GOAL A —
Answer these questions about the passage on tenant-specific table indexes:
(i) Which technical resources does it name as wasted?
(ii) In what kind of environment are the tenant-specific indexes generated and updated?
(iii) To whom is the table index created in response to the queries generalized?

* Begin PASSAGE SHOWN *

In many scenarios, database systems are accessed by multiple, disparate tenants, each tenant having different database schemas. Despite the different schemas or business logic used, multiple tenants can access the same data structure. As an example, one or more tables stored in the database system can be accessed by a group of tenants, but those different tenants can query a particular table according to respective tenant-specific logic. In response to the queries, a table index for the table can be created, the table index being generalized to all tenants. However, the table index will include indexes on columns, or other portions of a common data structure, that are irrelevant to some tenants. Consequently, technical resources, such as processing and memory, are wasted in the creation and maintenance of table indexes having indexes on columns that are not relevant to all tenants.
Implementations of the present disclosure are directed to resource-efficient maintenance of table indexes in database systems. More particularly, implementations of the present disclosure are directed to automatic generation and updating of tenant-specific indexes on tables of database systems in cloud computing environments.

* End PASSAGE SHOWN *
* Begin DATA ENTRIES *

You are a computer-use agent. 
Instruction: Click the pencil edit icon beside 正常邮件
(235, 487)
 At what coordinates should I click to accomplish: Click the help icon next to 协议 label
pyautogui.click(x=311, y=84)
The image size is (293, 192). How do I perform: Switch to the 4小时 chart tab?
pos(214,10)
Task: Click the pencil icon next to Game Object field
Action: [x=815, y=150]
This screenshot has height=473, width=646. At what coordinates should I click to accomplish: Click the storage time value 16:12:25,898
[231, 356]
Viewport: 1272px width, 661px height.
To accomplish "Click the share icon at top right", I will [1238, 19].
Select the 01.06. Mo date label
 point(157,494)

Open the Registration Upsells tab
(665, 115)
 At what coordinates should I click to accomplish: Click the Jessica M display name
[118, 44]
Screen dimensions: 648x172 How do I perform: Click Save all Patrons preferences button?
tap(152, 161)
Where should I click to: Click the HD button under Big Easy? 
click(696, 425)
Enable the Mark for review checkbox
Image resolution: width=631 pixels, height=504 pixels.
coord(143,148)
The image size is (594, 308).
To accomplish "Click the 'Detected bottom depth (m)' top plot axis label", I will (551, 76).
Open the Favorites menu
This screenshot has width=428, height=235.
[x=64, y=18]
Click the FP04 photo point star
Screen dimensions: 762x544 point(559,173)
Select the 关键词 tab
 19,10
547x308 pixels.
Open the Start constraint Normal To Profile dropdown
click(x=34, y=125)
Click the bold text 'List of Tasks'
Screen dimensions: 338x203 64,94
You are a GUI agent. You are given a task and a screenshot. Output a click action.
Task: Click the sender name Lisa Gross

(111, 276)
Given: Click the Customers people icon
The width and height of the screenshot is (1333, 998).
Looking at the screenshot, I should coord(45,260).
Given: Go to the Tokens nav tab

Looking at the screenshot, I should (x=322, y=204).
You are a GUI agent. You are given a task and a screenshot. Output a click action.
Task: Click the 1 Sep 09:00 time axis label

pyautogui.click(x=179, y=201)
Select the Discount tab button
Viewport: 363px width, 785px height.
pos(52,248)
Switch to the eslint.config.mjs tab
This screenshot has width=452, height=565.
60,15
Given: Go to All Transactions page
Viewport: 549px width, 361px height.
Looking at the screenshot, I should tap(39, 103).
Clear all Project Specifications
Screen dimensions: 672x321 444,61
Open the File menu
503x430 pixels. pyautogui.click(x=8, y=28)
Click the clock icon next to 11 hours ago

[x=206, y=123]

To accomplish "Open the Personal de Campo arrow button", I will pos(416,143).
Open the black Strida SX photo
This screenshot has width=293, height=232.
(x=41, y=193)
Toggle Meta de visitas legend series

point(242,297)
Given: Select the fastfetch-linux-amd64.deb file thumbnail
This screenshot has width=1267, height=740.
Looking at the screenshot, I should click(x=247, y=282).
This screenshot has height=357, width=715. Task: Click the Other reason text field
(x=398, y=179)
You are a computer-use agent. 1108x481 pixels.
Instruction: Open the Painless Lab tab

* End DATA ENTRIES *

GOAL B — Shift every coordinate in the answers by adding 22, and give again everything in the dataset records from the start down to the line containing "pyautogui.click(x=311, y=84)", requests included.

EXERCISE SOLUTION A —
(i) Processing and memory.
(ii) Cloud computing environments.
(iii) All tenants.

EXERCISE SOLUTION B —
You are a computer-use agent. 
Instruction: Click the pencil edit icon beside 正常邮件
(257, 509)
 At what coordinates should I click to accomplish: Click the help icon next to 协议 label
pyautogui.click(x=333, y=106)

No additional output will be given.